→ Aim of the task
Continue the text about Tales of Monkey Island from where it stops.

→ Extract provided
-.-.-

The game world is explored with a PC keyboard and mouse, or the Wii Nunchuk's analog stick. Contrary to previous Telltale adventure games, the player holds and drags the mouse to move Guybrush, rather than point and clicking. The WASD keys or the arrow keys may instead be used to move Guybrush. Like other Monkey Island games, Tales of Monkey Island is designed to prevent the player from meeting a dead-end, such as the death of the player character. Each of the game's chapters is an estimated two to four hours in length, depending on the player's ability to solve the puzzles. A hint system can assist struggling players.

The first chapter of the game includes a "treasure hunt" mode, where the player directs Guybrush through a maze-like jungle in pursuit of hidden treasure. Found treasures translate into prizes and discounts on Telltale's website. To access this mode, the player must locate maps on the Internet, hidden on the official Telltale website and three participating Monkey Island fansites.

==Synopsis==
===Setting and characters===
Tales of Monkey Island is set several years after the events of Escape from Monkey Island. The designers discarded the Tri-Island Area—the setting of the game's predecessors—in favor of a new locale: the Gulf of Melange. The game follows Guybrush Threepwood (Dominic Armato), a pirate who is naïve and hapless, yet successful. Before the game's beginning, Guybrush spends years locating the elements needed to create the Cursed Cutlass of Kaflu, a voodoo weapon capable of destroying his nemesis, the demon pirate LeChuck (Adam Harrington, Kevin Blackton and later Earl Boen). As with other Monkey Island games, LeChuck vies for the love of Elaine Marley-Threepwood (Alexandra Boyd), the wife of Guybrush Threepwood and former governor of the Tri-Island Area. In the events immediately before the game, LeChuck kidnaps Elaine, and Guybrush pursues him with the voodoo cutlass.

-.-.-

→ Supplied material
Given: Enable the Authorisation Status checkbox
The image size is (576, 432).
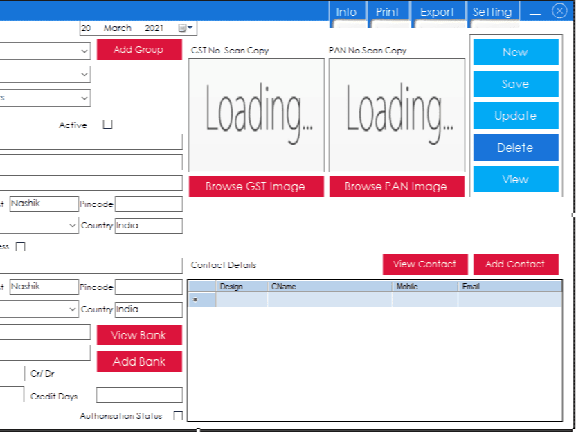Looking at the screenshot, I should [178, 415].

-.-.-

→ Reply to the exercise
Several ancillary characters from earlier games in the series return in Tales of Monkey Island, including the Voodoo Lady (Alison Ewing), an enigmatic voodoo priestess who advises Guybrush in his quests; Stan (Gavin Hammon), a stereotypical salesman and business opportunist; and Murray (Denny Delk), a talking skull with delusions of grandeur. The game introduces new characters to the series, such as Morgan LeFlay (Nicki Rapp), a competent and athletic female bounty hunter who idolizes Guybrush, and Reginald Van Winslow (Roger L. Jackson), the former captain of the Screaming Narwhal who becomes Guybrush's first mate. Other additions to the cast include Coronado DeCava (Andrew Chaikin), an explorer and former lover of the Voodoo Lady, and the Marquis de Singe (Jared Emerson-Johnson), an antagonistic French nobleman and doctor.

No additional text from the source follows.